*PASSAGE PROVIDED*
---*---
Bulk solution prepared under low bioburden or sterile conditions is delivered to the machine through a product delivery system that has been previously sterilized using an automated steam-in-place process.
 
Modern BFS machines are fully automated, designed to require minimum human access and operate in a classified environment using the following steps: (a) granules of a polymer resin, conforming to a predetermined set of specifications, such as polyethylene, polypropylene, co-polymers or other blow-moldable resins, are pneumatically conveyed from a non-classified area into the hopper of the BFS machine, from which the plastic is fed into a multi-zone rotating screw extruder which produces a sterile homogenous polymer melt (160–250 degrees C); (b) then to a parison head which produces hollow tubular forms of the hot resin (called parisons). The parisons are prevented from collapsing by a stream of sterile filtered support air.  Some high-speed BFS machines have up to sixteen parisons being formed simultaneously; (c) container mold(s) close around the parisons, and the bottom of the parison is pinched closed, while the top is held open in a molten state; (d) the container is formed in the mold by blowing sterile air or creating a vacuum; (e) filling needles deposit the stipulated volume of product into the container; (f) the filling needles are withdrawn, and the upper part of the mold closes to form and seal the upper part of the BFS container; (g) the mold is opened and the completed, filled containers are conveyed out of the BFS machine to a remote station where excess plastic is removed and the finished product is then conveyed to final packaging.
 
Various in-process control parameters, such as container weight, fill weight, wall thickness and visual defects provide information that is monitored and facilitates ongoing process control.  
 
The forming, filling and sealing steps are achieved in one unit operation – the cycle being completed within seconds. Automation of BFS process steps eliminates manual intervention and reduces risk to the product.  No production personnel are present in the filling room during normal operation.

Microbial and Particulate Integrity in the Aseptic Blow-Fill-Seal System

Sterility of BFS polymeric containers, materials and processes is validated by verifying that time and temperature conditions of the extrusion, filling and sealing processes are effective against endotoxins and spores.
---*---
*ACTIVITY LIST*
1 > Reproduce the blow-fill-seal passage word for word, starting with "The forming, filling" and going on through "during normal operation.".
2 > Write the next part of the blow-fill-seal passage, picking up right after its final sentence.

*SUPPLIED INFORMATION*
---*---
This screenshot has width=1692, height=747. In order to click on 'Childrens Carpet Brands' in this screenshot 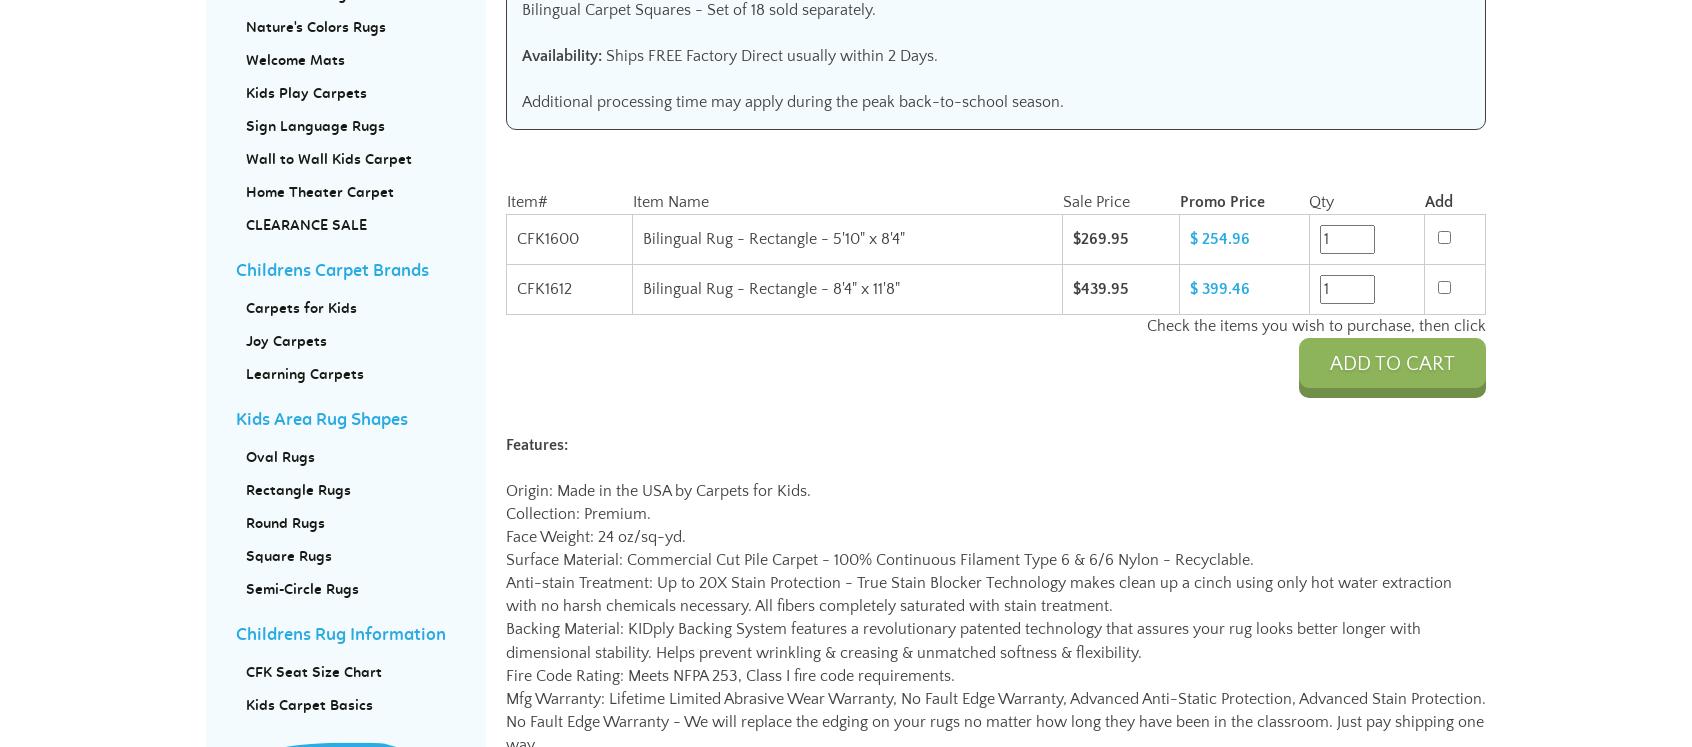, I will do `click(236, 270)`.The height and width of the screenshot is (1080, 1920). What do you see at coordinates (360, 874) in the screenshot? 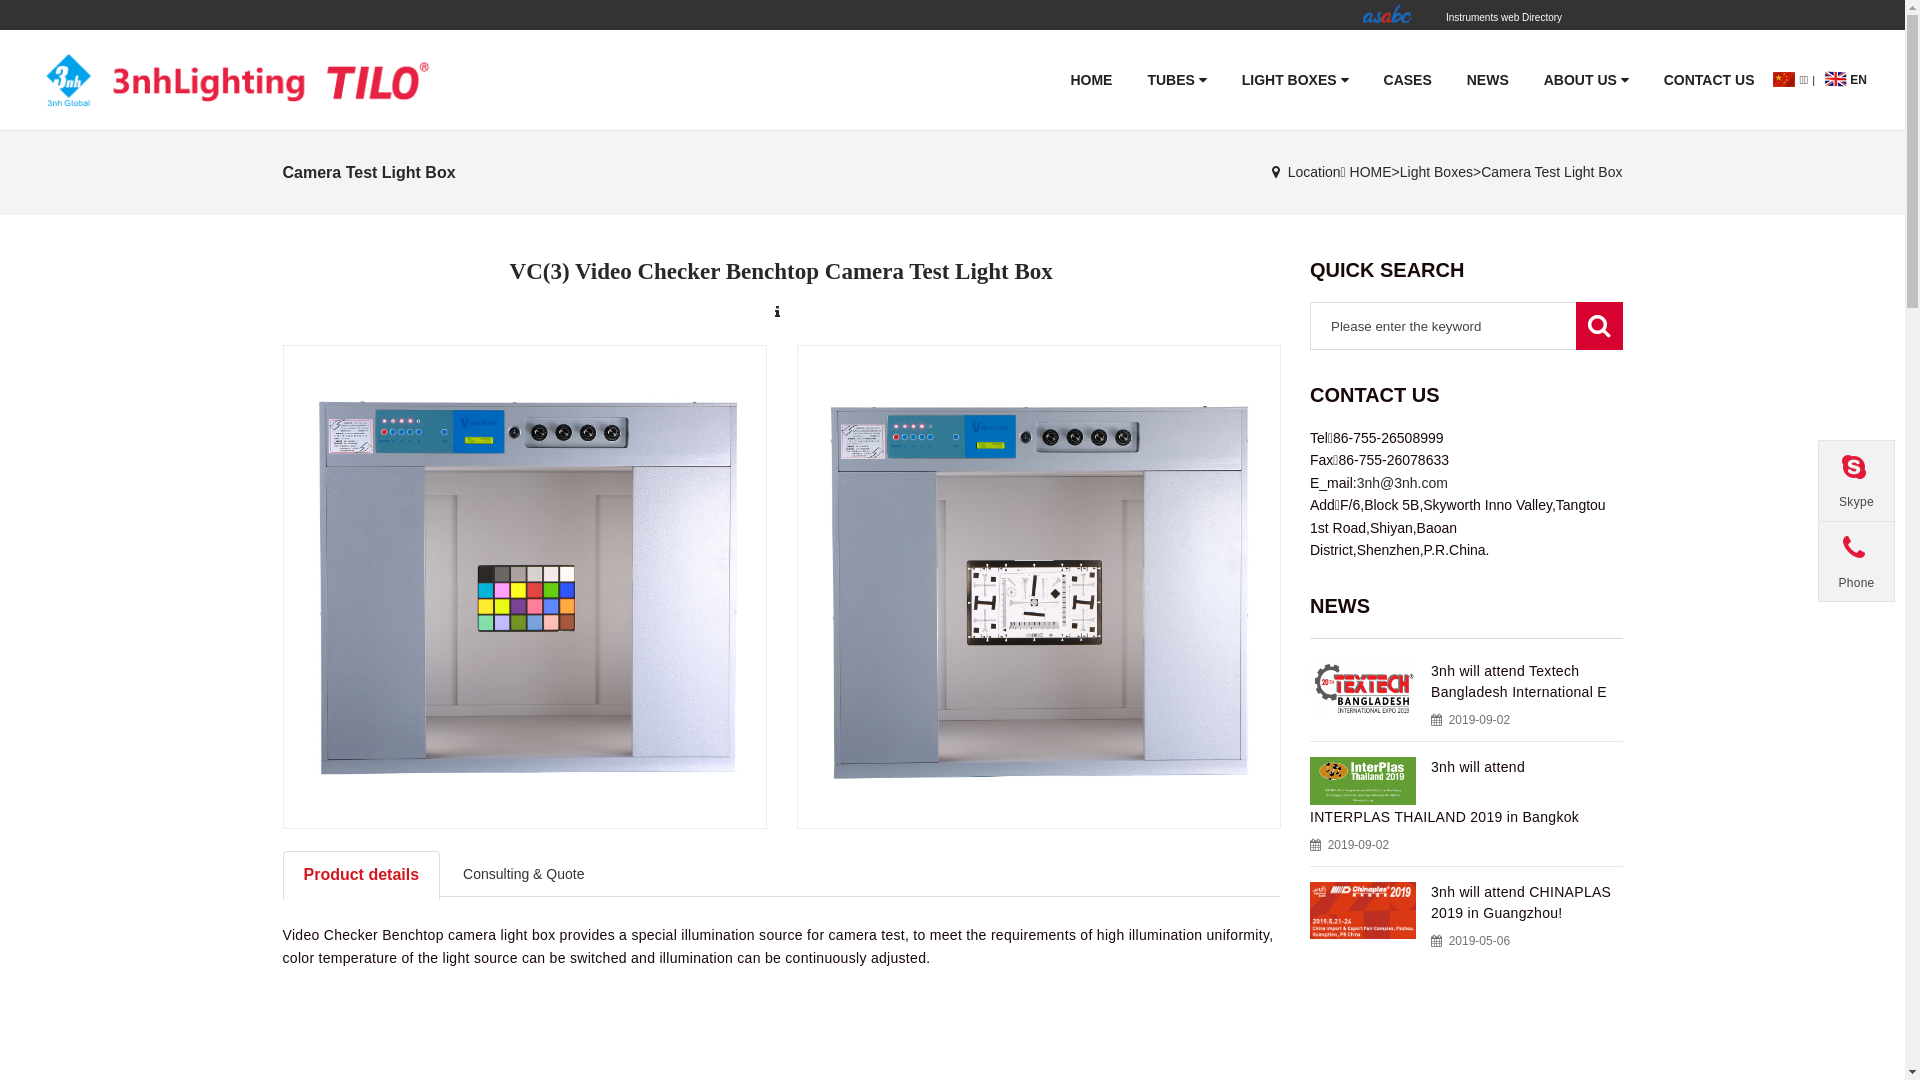
I see `'Product details'` at bounding box center [360, 874].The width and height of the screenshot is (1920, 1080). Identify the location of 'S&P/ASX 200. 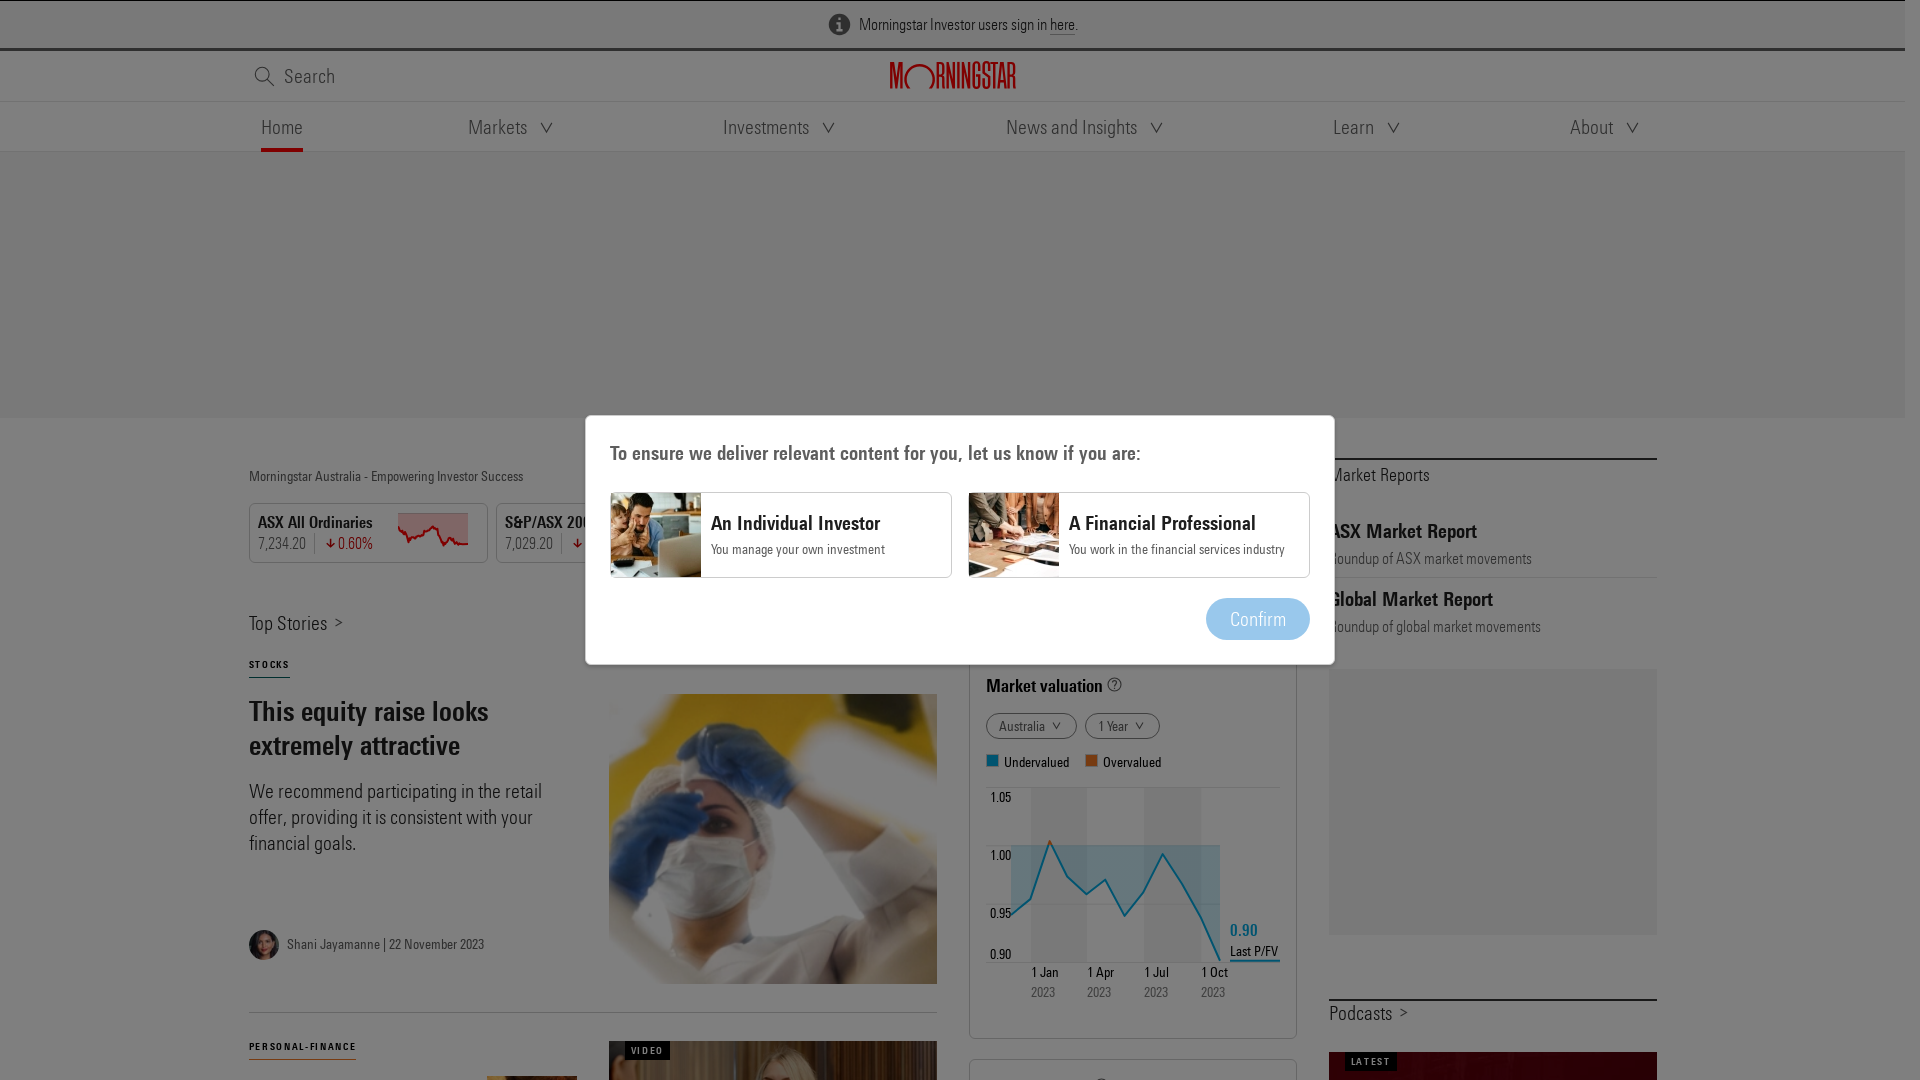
---*---
*REPLIES*
1 >
The forming, filling and sealing steps are achieved in one unit operation – the cycle being completed within seconds. Automation of BFS process steps eliminates manual intervention and reduces risk to the product.  No production personnel are present in the filling room during normal operation.

2 >
Challenge studies have been conducted on the sterility levels of advanced BFS technology, which demonstrate a uniform capability of achieving contamination rates not exceeding 0.001 percent throughout the entire process.  Even higher sterility assurance levels, approaching 0.000001 percent, have been achieved using high levels of airborne microbiological challenge particles.          
 
Endotoxins are a potential pyrogenic contaminant, essentially dead bacterial cellular matter. They can lead to serious reactions in patients, particularly with those receiving injections, ranging from fever to death.  A critical aspect of BFS technology is its pyrogen-free molding of containers and ampoules. Extensive experiments confirming the efficacy of the BFS extrusion process have been performed using high levels of spores and endotoxin-contaminated polymer granules. The typical BFS extruders have demonstrated spore contamination rates of 0.000001 percent, and 0.00001 percent for endotoxins.
 
Control of air quality is critical for sterile drug product manufacture. BFS equipment design typically employs the use of specialized measures to reduce microbial contamination and particle levels that can contaminate the exposed product. The BFS process inherently produces a very low level of particulate matter and much of potential BFS microbial contamination (viable) in the air is mitigated by the absence of manual intervention in its critical areas.  Non-viable particles generated during the plastic extrusion, cutting, and sealing processes are controlled.  Provisions for carefully controlled airflow protect the product by forcing created particles outward while preventing any inflow from the adjacent environment. These “zones of protection” can also incorporate designs that separate them from the surrounding environment, providing additional product protection.